** begin Source records **

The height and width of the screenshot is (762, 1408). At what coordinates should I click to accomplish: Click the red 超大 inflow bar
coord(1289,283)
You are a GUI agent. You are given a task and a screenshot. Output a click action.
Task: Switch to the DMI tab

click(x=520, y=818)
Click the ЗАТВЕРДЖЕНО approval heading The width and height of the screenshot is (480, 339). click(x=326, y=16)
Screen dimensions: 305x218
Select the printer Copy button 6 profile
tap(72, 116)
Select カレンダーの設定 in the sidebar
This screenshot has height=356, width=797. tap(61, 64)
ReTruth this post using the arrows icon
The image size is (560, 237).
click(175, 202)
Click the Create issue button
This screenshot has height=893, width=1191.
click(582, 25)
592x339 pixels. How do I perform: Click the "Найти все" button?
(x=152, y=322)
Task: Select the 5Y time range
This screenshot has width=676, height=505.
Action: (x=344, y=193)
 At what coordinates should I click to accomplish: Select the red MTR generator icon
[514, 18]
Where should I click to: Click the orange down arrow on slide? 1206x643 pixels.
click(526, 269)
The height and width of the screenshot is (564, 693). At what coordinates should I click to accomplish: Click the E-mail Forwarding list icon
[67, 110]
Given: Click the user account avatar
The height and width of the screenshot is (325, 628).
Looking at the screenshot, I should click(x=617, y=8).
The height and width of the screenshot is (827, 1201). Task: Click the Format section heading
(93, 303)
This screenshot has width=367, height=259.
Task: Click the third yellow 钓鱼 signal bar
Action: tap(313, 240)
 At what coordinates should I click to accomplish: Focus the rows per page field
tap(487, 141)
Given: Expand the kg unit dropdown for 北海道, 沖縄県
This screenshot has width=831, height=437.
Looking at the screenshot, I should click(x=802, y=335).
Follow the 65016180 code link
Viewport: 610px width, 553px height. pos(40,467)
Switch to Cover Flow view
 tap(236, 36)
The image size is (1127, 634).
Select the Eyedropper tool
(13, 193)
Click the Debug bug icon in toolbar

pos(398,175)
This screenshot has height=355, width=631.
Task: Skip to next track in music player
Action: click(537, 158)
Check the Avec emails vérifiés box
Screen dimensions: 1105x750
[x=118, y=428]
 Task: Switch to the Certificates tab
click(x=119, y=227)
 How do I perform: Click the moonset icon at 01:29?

** end Source records **

| Directions |
Return the listing above verbatim, from its first line through the line that contains "tap(72, 116)".

| The response |
The height and width of the screenshot is (762, 1408). At what coordinates should I click to accomplish: Click the red 超大 inflow bar
coord(1289,283)
You are a GUI agent. You are given a task and a screenshot. Output a click action.
Task: Switch to the DMI tab

click(x=520, y=818)
Click the ЗАТВЕРДЖЕНО approval heading The width and height of the screenshot is (480, 339). click(x=326, y=16)
Screen dimensions: 305x218
Select the printer Copy button 6 profile
tap(72, 116)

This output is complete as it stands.